By decision of 3 November 2011, a local German supervisory authority in Schleswig-Holstein, ordered Wirtschaftsakademie, a fan page administrator, to deactivate its fan page.

According to the supervising authority, neither Wirtschaftsakademie nor Facebook informed visitors to the fan page that Facebook, by means of cookies, collected personal data concerning them and then processed the data.

Wirtschaftsakademie brought an action against that decision before the German administrative courts, arguing that the processing of personal data by Facebook could not be attributed to it, and that it had not commissioned Facebook to process data that it controlled or was able to influence. Wirtschaftsakademie concluded that the Unabhängiges Landeszentrum should have acted directly against Facebook instead of against it.

It is in that context that the European Court of Justice was asked to interpret Directive 95/46 on data protection. The Court delivered Judgment in Case C-210/16, whereby it observed that an administrator such as Wirtschaftsakademie must be regarded as a controller jointly responsible, within the EU, with Facebook Ireland for the processing of that data.

Such an administrator takes part, by its definition of parameters (depending in particular on its target audience and the objectives of manging or promoting its own activities), in the determination of the purposes and means of processing the personal data of the visitors to its fan page.

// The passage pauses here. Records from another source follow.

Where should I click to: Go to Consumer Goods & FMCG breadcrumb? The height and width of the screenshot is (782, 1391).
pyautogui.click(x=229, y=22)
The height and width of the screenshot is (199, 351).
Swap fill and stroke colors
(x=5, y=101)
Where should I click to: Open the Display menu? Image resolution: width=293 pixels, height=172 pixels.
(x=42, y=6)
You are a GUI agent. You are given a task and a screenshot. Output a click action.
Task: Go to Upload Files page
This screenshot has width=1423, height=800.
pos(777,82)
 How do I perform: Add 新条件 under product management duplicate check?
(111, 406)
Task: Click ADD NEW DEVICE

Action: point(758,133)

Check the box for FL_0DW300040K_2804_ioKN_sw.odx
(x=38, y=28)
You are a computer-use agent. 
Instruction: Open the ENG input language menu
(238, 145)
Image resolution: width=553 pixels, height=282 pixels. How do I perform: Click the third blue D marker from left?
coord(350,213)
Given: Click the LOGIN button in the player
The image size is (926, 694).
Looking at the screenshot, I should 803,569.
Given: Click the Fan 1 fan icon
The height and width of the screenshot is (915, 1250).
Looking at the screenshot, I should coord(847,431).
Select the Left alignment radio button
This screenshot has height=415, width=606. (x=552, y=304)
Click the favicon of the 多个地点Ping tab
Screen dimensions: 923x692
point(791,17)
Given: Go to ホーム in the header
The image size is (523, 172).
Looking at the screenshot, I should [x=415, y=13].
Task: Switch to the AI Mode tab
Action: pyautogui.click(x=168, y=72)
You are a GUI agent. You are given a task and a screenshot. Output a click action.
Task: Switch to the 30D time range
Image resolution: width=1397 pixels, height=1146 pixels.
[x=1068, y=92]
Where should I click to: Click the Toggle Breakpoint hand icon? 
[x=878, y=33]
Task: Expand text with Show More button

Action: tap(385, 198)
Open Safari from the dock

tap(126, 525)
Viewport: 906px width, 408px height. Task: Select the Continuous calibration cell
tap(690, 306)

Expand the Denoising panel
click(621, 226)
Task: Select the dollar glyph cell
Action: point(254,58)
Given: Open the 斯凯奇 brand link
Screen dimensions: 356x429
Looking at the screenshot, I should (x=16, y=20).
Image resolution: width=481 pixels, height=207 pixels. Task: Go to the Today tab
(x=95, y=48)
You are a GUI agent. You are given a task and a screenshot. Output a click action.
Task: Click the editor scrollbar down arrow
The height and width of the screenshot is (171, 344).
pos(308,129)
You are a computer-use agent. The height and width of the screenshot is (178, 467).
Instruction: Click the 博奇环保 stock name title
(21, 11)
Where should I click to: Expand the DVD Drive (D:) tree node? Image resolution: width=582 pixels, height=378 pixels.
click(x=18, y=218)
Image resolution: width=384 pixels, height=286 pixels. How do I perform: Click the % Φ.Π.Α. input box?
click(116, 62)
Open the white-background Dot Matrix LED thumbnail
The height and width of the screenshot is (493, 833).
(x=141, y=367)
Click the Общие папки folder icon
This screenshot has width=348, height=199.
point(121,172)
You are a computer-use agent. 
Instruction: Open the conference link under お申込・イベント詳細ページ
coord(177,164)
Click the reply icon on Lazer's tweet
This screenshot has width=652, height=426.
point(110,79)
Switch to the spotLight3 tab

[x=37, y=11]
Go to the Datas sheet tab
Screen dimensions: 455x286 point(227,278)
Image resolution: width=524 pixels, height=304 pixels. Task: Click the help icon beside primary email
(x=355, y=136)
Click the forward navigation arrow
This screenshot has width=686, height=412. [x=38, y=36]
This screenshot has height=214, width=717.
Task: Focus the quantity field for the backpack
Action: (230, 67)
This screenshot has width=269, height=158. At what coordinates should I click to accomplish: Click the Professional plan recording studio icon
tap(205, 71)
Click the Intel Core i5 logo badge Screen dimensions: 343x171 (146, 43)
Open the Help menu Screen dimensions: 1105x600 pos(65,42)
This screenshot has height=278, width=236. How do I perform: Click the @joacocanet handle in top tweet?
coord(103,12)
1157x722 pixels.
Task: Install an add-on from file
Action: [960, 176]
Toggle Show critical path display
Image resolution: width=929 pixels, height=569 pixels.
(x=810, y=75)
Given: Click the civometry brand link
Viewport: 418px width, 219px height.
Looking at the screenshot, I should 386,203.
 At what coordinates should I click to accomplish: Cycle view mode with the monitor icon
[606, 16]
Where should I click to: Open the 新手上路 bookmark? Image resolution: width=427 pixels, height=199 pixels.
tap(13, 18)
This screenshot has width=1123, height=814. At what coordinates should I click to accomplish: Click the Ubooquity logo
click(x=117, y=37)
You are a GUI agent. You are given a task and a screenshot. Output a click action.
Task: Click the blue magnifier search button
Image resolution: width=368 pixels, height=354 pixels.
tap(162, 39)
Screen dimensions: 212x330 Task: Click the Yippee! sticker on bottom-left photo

In particular, the Court noted that the administrator of the fan page can ask for demographic data (in anonymised form) – and thereby request the processing of that data – concerning its target audience (including trends in terms of age, sex, relationships and occupations), information on the lifestyles and centres of interests of the target audience (including information on the purchases and online purchasing habits of visitors to its page, and the categories of goods or services that appeal the most) and geographical data, telling the fan page administrator where to make special offers and organise events and more generally enabling it to target best the information it offers.

According to the Court, the fact that an administrator of a fan page uses the platform provided by Facebook in order to benefit from the associated services cannot exempt it from compliance with its obligations concerning the protection of personal data.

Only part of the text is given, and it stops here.